Published 20 November 2008
Peter Temple moves into the territory of The Bonfire of the Vanities and JM Coetzee's Disgrace with a masterpiece of modern fiction. A teenage prostitute is found with her neck broken in a bathroom in an apartment in The Prosilio, a new playground for the very rich. Despite the ultra sophisticated security, all systems crashed, the management is hand in glove with high ups in government and Stephen Villani, Head of Homicide, isn't getting much cooperation. Three men are found murdered in a garage, two of them so brutally tortured that it goes beyond the usual low-life revenge story. The suspects are then tipped off and die in a car accident, escaping from Villani.

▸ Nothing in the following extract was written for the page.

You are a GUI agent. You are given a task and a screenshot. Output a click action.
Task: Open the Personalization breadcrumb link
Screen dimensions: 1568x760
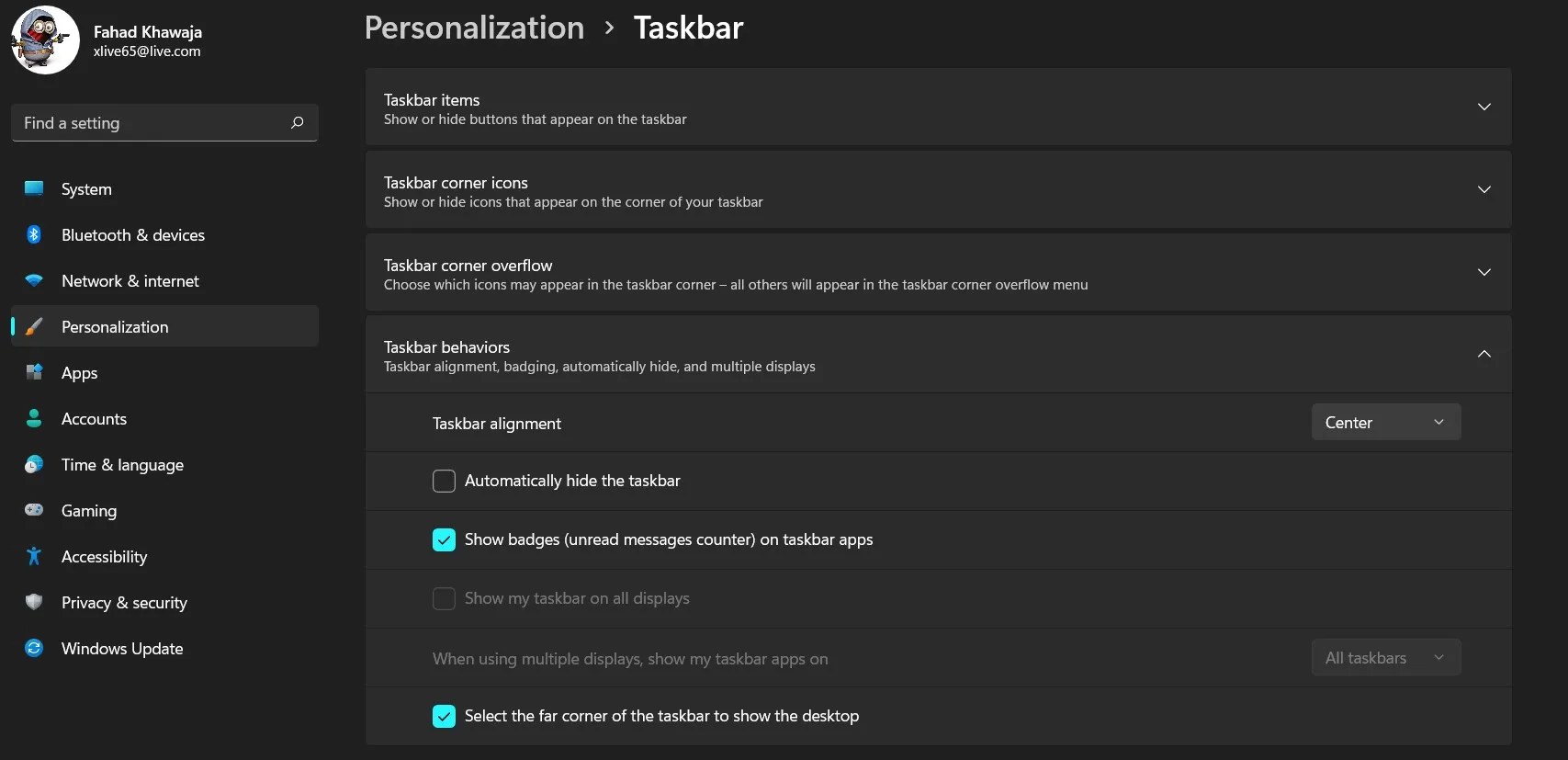click(474, 28)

The public and populist politicians are baying for the police to take the blame for violent lawlessness and corruption. In this heartbreaking, nerve-wracking novel, Temple lays bare the soul of a man, Villani, as he faces the moral decline of a society and himself. Incapable of constancy as a father and a husband, damaged as a son and true only to his job and the confrontational stance he knows best, he seems unable to intervene while his teenage daughter runs with drug dealers.
And while politicians and businessmen plot to make more money and buy people and their silence, the fires are coming closer from the outback to inhabited country, including where Villani's father lives.